**Page excerpt**
Section 8:  AMENDMENT OF PLAN

Without the prior approval of stockholders, the Plan may not be amended so as 
to (i) increase the number of shares available under the Plan, except in 
accordance with the terms of the Plan as set forth in paragraph 4 hereof, (ii) 
decrease the option price except in accordance with the terms of the Plan as 
set forth in paragraph 4 hereof, and/or (iii) accelerate the initial 
commencement of exercisability except in accordance with paragraphs 6(c) and 
6(f) hereof.  Except for instances where such stockholder approval is 
required, the Board of Directors of the Company may amend or discontinue the 
Plan at any time.  However, no such amendment or discontinuance shall change 
or impair any option previously granted without the consent of the option 
holder.

Section 9:  NO RIGHT TO CONTINUED EMPLOYMENT

Nothing in the Plan or in any Stock Option Agreement hereunder shall confer 
upon any employee any right to continue in the employ of the Company or 
interfere with or restrict in any way the rights of the Company, which are 
hereby expressly reserved, to discharge any employee at any time, with or 
without cause.

**Dataset section**
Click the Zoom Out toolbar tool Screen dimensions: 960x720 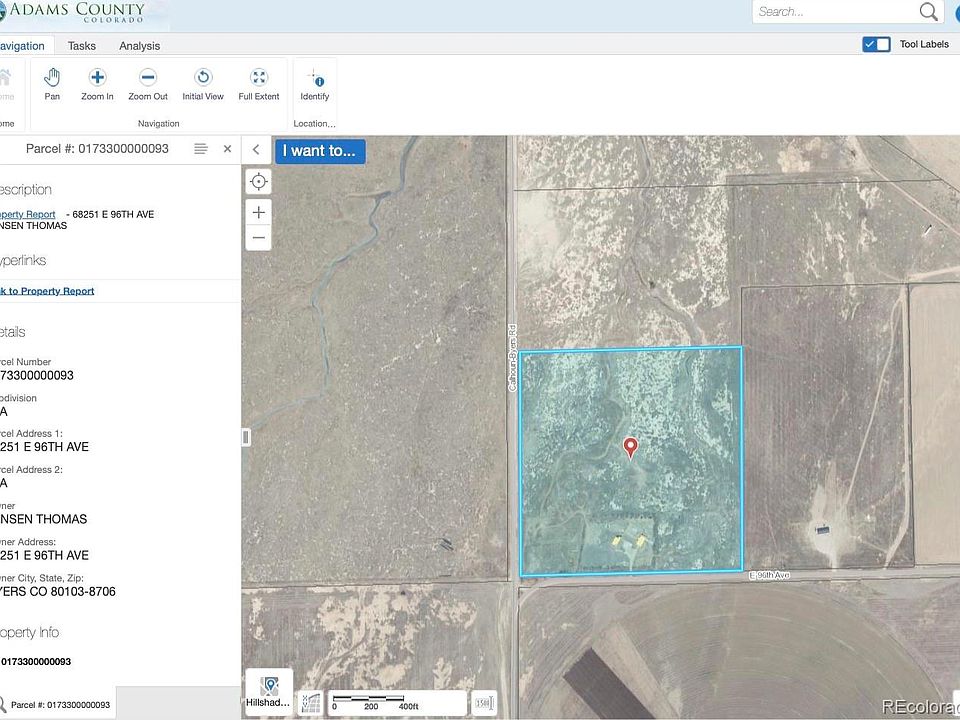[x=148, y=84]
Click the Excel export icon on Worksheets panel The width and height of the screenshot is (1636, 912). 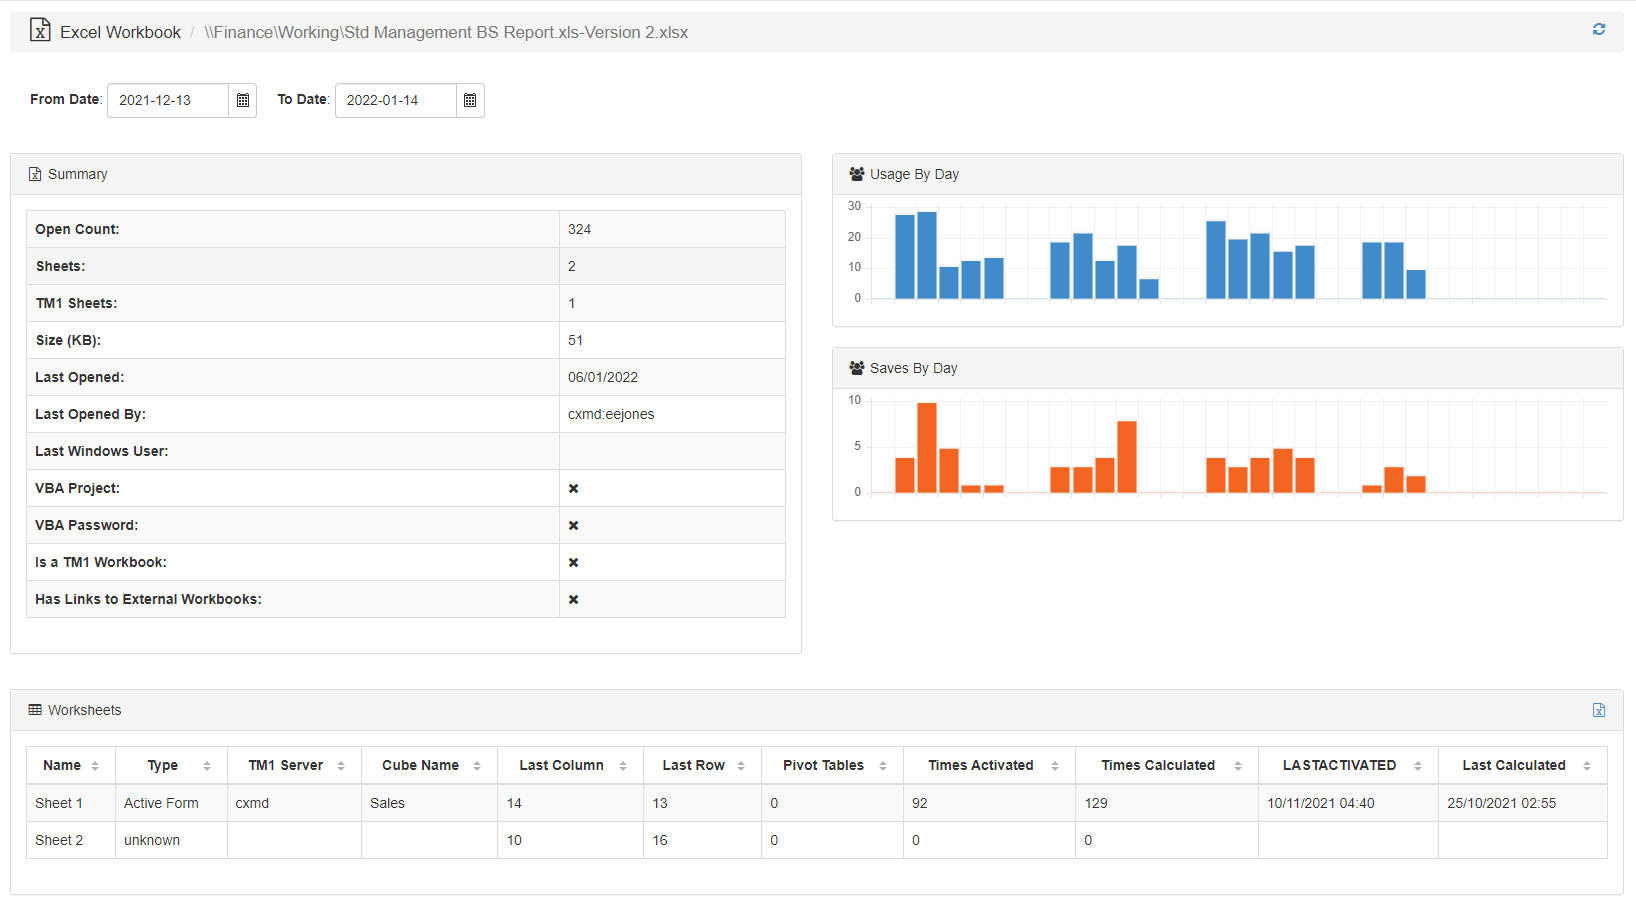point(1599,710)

**Work to do**
1. Without stockholder approval, what changes may the stock option plan excerpt not make to the Plan? List them all.
2. Answer these questions from the stock option plan excerpt:
(a) Who may amend or discontinue the Plan when stockholder approval is not required?
(b) Whose consent is needed before an amendment or discontinuance can change a previously granted option?
(c) Under the excerpt, may the Company discharge an employee without cause?
3. Go on with the stock option plan excerpt, starting after its final sentence.

**Answers to the exercise**
1.
- Increase the number of shares available under the Plan, except in accordance with paragraph 4
- Decrease the option price, except in accordance with paragraph 4
- Accelerate the initial commencement of exercisability, except in accordance with paragraphs 6(c) and 6(f)

2.
(a) The Board of Directors of the Company.
(b) The option holder's.
(c) Yes, the Company may discharge any employee at any time, with or without cause.

3.
Section 10:  LIMITATION ON GRANT OF OPTIONS AFTER DECEMBER 31, 1980

    (a)  In the case of any option or options granted under the Plan after 
December 3I, I980, the aggregate fair market value (determined as of the time 
the option is granted) of the stock for which any employee of the Company may 
be granted incentive stock options (as such term is defined in the Economic 
Recovery Act of 1981, Section 251 relating to Section 422A of the Internal 
Revenue Code of I954, as amended) in any calendar year under all stock option 
plans of the Company shall not exceed $100,000 plus any unused limit carryover 
to such year.  The unused limit carryover may be carried over for three years 
and shall apply to any year after 1980.  The unused limit carryover shall be 
one-half of the amount by which $100,000 exceeds the value at time of grant of 
the stock for which incentive stock options were granted in such prior year or 
years.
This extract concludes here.